Collection entries:
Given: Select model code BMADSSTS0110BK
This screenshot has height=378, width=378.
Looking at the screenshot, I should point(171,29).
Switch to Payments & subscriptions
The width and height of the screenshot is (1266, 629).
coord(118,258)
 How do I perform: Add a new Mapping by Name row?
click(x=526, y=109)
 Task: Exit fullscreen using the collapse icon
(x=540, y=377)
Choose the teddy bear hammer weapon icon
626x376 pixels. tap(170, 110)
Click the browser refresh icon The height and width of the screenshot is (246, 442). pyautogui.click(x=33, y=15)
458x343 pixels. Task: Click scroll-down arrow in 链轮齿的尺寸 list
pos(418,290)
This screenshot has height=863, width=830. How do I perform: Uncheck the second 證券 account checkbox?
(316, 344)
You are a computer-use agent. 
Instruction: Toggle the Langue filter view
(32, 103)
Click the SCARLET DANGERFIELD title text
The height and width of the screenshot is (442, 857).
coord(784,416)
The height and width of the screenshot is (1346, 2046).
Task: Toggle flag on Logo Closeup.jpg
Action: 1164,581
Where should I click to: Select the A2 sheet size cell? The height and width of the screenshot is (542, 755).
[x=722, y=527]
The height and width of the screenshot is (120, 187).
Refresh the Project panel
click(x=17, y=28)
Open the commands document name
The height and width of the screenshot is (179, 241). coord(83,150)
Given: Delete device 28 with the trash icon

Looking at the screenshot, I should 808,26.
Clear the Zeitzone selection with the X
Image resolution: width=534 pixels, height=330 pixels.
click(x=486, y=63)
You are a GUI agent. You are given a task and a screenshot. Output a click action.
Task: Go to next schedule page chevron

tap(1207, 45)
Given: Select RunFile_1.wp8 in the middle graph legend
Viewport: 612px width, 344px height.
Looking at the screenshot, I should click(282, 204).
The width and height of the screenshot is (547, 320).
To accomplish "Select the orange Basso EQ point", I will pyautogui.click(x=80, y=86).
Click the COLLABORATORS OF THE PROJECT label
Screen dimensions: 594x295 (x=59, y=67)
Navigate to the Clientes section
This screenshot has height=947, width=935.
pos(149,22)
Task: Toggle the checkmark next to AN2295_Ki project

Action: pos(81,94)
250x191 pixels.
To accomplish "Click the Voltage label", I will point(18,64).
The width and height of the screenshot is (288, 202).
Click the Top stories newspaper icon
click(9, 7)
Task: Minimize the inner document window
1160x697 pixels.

→ Activity: Go over the data and return every line that includes the word "accomplish".

→ Answer to this task:
To accomplish "Select the orange Basso EQ point", I will pyautogui.click(x=80, y=86).
To accomplish "Click the Voltage label", I will point(18,64).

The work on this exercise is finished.